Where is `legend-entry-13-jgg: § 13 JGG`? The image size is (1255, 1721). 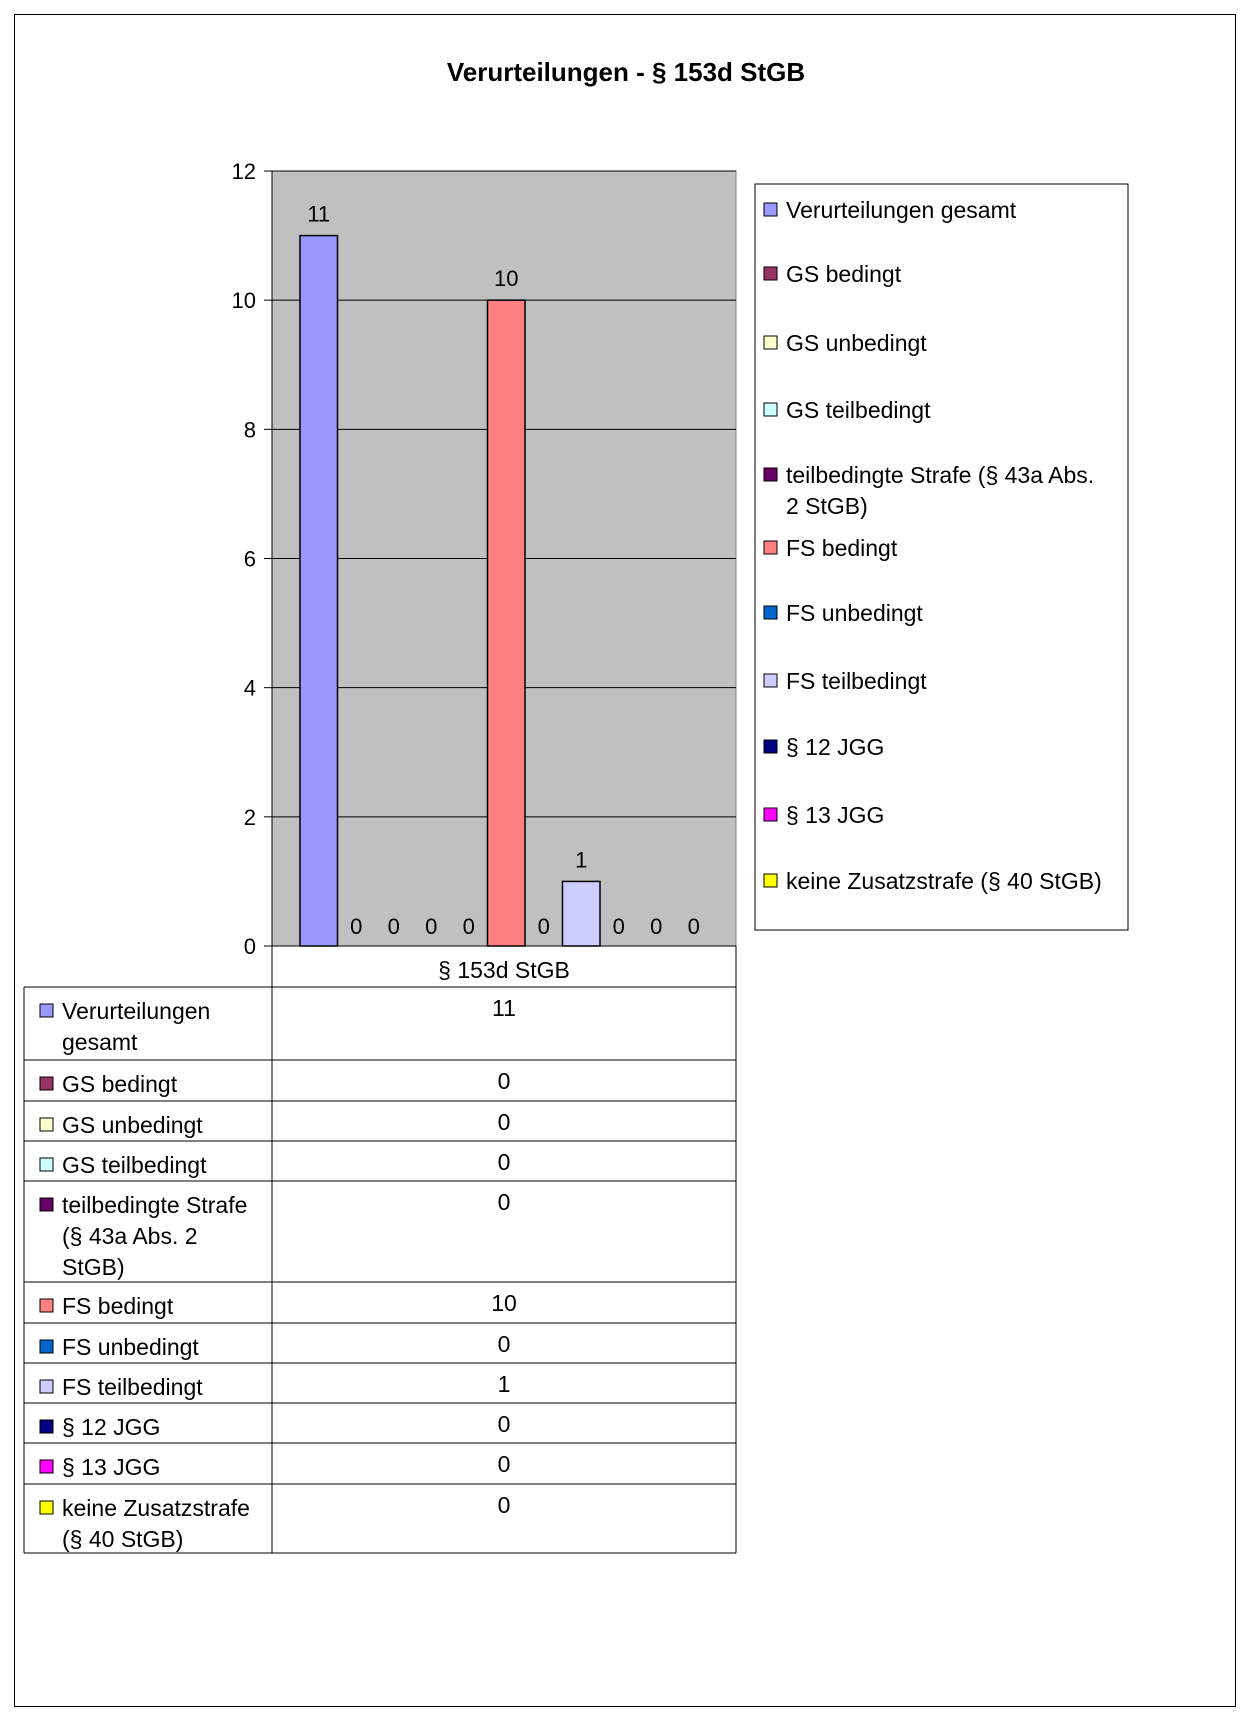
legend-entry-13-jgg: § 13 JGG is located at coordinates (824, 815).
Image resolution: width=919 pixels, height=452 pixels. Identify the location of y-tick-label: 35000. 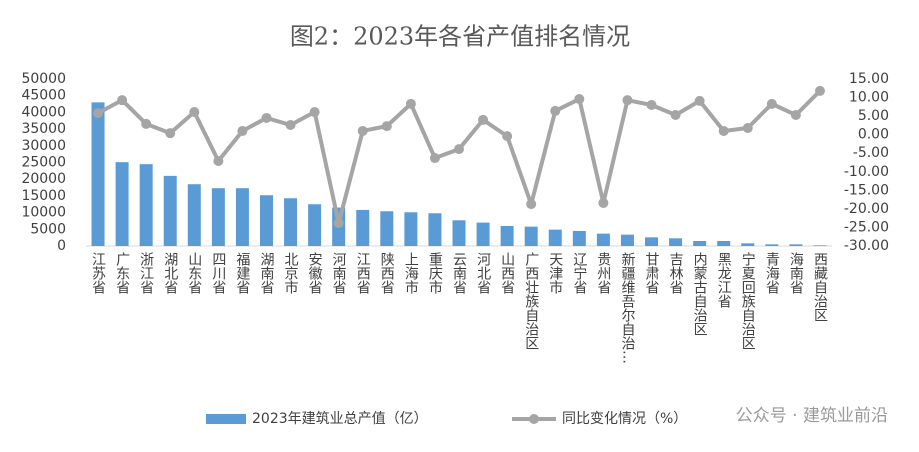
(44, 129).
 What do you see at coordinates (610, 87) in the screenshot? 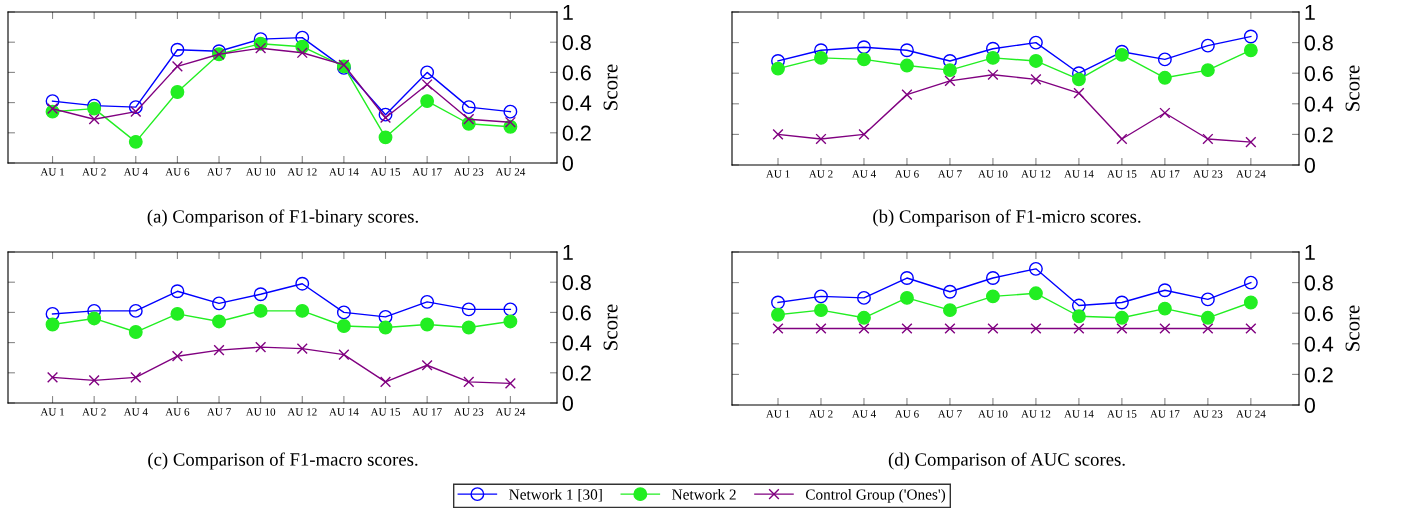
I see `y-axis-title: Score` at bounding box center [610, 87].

About this exercise:
Rewrite the listing above with "screenshot" swapped for "screen capture" and everything else left as is. Leave out the pictures.

Response below:
Where is `legend-entry-13-jgg: § 13 JGG`? The image size is (1255, 1721). 
legend-entry-13-jgg: § 13 JGG is located at coordinates (824, 815).
Image resolution: width=919 pixels, height=452 pixels. Identify the location of y-tick-label: 35000. 
(44, 129).
 What do you see at coordinates (610, 87) in the screen capture? 
I see `y-axis-title: Score` at bounding box center [610, 87].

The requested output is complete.